# Work to be completed
Quote the essay about Elizabeth Gilbert below word for word, starting with "This is the" and going on through "word persistently disturbing.".

# Given text
■ ■ ■ ■ ■ ■ ■

Artistic geniuses tend to implode under the weight of their own expectations. Elizabeth Gilbert isn’t about to die young, so she thinks of genius as a spirit that moves past her, or through her, or visits her desk as she writes. She is a “mule” for genius. A lightning rod standing up bravely in the storm ready to channel the divine spirit.
Channeling the divine. How does she know she has already done so? This book that she thinks she has poured, or channeled, or muled genius into—why is she so confident that it worked?
“In Spain, when a performer has done something impossible and magic, ‘Allah, olé, olé, Allah, magnificent, bravo,’ incomprehensible, there it is — a glimpse of God. Which is great, because we need that.” – Elizabeth Gilbert
Eat, Pray, Love struck me as more beach-hit-satisfying than glimpse-of-God-thrilling. But that’s just me. I’m a fan of the theory that the reader creates the text along with the author, and I can conceive of someone weaving a deeper experience with her words than I did. But that’s not what she’s laying claim to, here.
It seems to me (correct me, Gilbert, if I am wrong) that she is assuming her mad success is a sign that she has indisputably earned the kind of ‘Allah, olé’ she describes. So now I am torn between mentioning Twilight and steering away from an argument that attempts to pin down “real” literature as opposed to pop lit.
The perfect collision of the meritocracy myth and elitism, yes? The conundrum of the literary establishment. If you have it, you’ve earned it; if we like it, it’s good. But also if we can sell it. But if we sold it, you earned that by doing your job so well. Your writing job. Which means you’re one of the good ones. Writers, that is. And good people! Because you’ve earned it, by selling enough people a divine vessel.
The desire to hit the same numbers again and the desire to say something inspired by the divine are all but interchangeable throughout her speech. “I should just put it bluntly, because we’re all sort of friends here now — it’s exceedingly likely that my greatest success is behind me,” she says. And later: “If your work was brilliant you couldn’t take all the credit for it, everybody knew that you had this disembodied genius who had helped you. If your work bombed, not entirely your fault, you know? Everyone knew your genius was kind of lame.”
That dichotomy, right? It’s either brilliant, or it bombs. If it bombs, it’s not brilliant. If it doesn’t, it is. How much distinction can (or should) we make between “Allah, olé” and the “consumer vote” of a dollar bill? What about “Likes” on Facebook? (You can buy Likes with dollar bills, you know.)
Rather than knocking Gilbert down from her pedestal, let’s take a moment of silence for all of the fierce divine light that never makes it to a proper audience in our quantity-over-quality world of connections.
This is the Kryptonite of my essay: I have no desire to claim that the urge to entertain is any less valid than the urge to ignite the intellect and/or soul, nor to make a value judgment on the production of either kind of writing. I don’t even really want to establish the so-called “priv-lit” bestseller as decidedly one kind of writing or the other. Yet I find Gilbert’s inability to distinguish between the materially successful word and the living word persistently disturbing.
Is this not, in a way, the outright worship of money? Instead of mass, should those in search of the divine hold mass-market paperbacks? Would Oprah’s Book Club be akin to Jesuits of this new religion?

■ ■ ■ ■ ■ ■ ■

# Records provided
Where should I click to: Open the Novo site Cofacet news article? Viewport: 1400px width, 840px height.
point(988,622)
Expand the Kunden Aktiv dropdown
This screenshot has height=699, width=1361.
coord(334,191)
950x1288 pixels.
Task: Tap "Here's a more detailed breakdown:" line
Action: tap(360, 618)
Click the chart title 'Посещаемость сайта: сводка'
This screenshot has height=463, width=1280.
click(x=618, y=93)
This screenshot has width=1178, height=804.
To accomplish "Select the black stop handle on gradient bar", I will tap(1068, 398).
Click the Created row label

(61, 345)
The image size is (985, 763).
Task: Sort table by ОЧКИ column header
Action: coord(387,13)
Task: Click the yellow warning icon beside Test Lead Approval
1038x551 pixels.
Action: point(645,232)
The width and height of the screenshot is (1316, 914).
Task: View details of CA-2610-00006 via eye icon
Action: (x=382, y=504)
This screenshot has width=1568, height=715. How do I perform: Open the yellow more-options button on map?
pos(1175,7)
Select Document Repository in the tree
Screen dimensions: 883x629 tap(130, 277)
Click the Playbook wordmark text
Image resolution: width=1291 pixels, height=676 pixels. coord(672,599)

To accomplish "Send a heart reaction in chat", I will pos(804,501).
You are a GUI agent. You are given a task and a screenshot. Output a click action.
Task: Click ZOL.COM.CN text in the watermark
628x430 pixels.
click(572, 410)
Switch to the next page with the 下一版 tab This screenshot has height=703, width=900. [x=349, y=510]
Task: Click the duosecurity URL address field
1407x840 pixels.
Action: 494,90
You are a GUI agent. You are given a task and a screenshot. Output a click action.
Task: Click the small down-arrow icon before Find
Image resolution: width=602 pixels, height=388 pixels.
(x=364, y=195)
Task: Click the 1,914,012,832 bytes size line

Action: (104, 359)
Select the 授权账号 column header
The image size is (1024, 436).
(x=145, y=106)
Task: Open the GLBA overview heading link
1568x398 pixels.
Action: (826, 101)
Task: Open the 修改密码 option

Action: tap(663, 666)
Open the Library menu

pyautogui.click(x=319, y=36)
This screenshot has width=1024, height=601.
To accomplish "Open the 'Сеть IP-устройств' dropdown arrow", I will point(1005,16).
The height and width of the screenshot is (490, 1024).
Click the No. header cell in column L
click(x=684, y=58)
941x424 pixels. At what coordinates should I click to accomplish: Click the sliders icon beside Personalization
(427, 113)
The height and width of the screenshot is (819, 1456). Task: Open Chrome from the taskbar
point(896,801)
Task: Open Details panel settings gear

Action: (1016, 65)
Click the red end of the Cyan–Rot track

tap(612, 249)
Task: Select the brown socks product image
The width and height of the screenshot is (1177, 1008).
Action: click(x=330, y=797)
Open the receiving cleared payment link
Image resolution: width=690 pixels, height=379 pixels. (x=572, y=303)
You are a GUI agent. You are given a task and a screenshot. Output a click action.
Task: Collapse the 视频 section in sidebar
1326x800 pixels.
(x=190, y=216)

■ ■ ■ ■ ■ ■ ■

# Complete output
This is the Kryptonite of my essay: I have no desire to claim that the urge to entertain is any less valid than the urge to ignite the intellect and/or soul, nor to make a value judgment on the production of either kind of writing. I don’t even really want to establish the so-called “priv-lit” bestseller as decidedly one kind of writing or the other. Yet I find Gilbert’s inability to distinguish between the materially successful word and the living word persistently disturbing.